From the line containing "Click the 新式快速调整系统，可上下旋转 description" to the end of the data, retype every line exactly and nothing else. Drop the pictures.

*** Opening of Records supplied ***

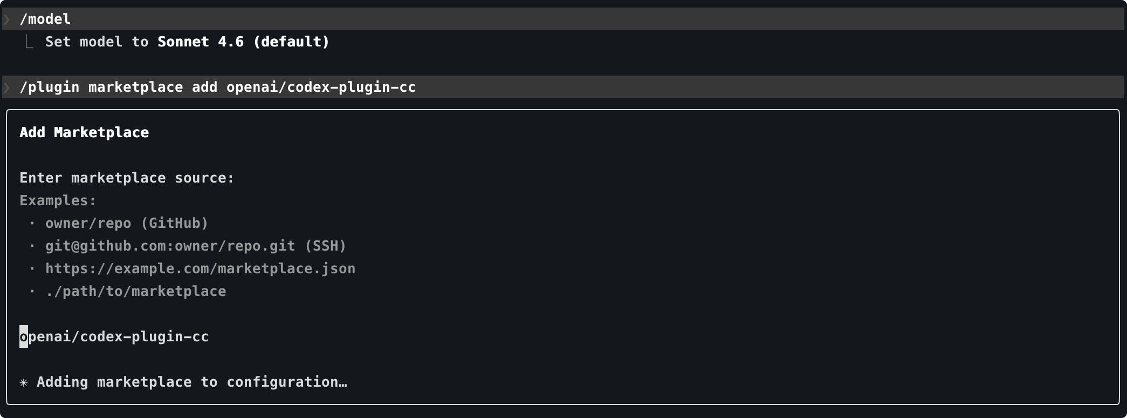Click the Adding marketplace to configuration status
The height and width of the screenshot is (418, 1127).
191,382
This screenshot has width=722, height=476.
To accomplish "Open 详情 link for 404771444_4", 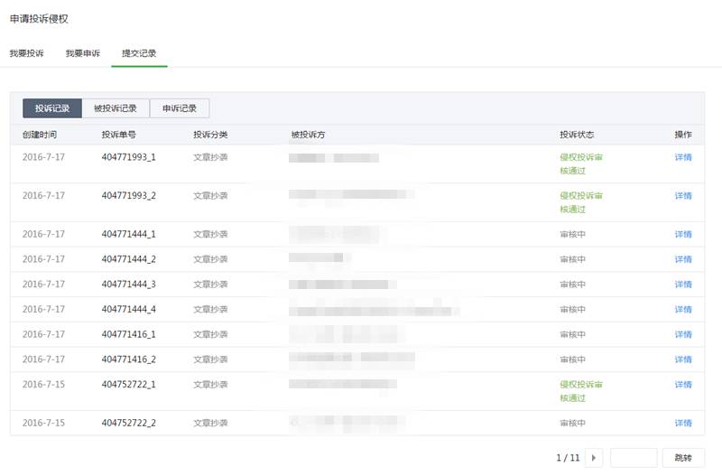I will pyautogui.click(x=683, y=310).
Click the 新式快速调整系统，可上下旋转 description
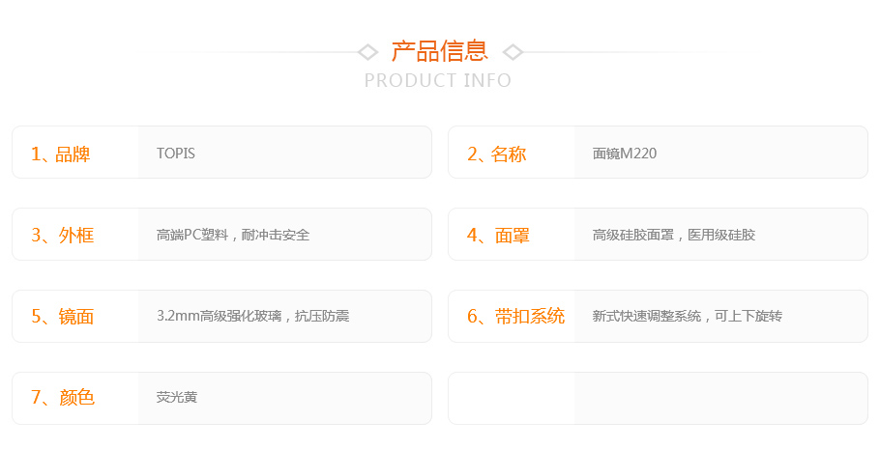 [x=687, y=316]
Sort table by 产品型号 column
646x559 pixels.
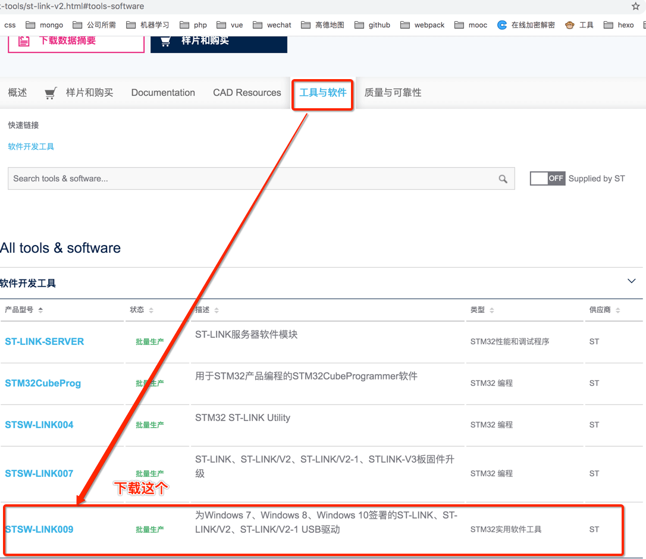tap(40, 310)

*** Close of Records supplied ***

_Reply_:
Click the 新式快速调整系统，可上下旋转 description
 [x=687, y=316]
Sort table by 产品型号 column
646x559 pixels.
tap(40, 310)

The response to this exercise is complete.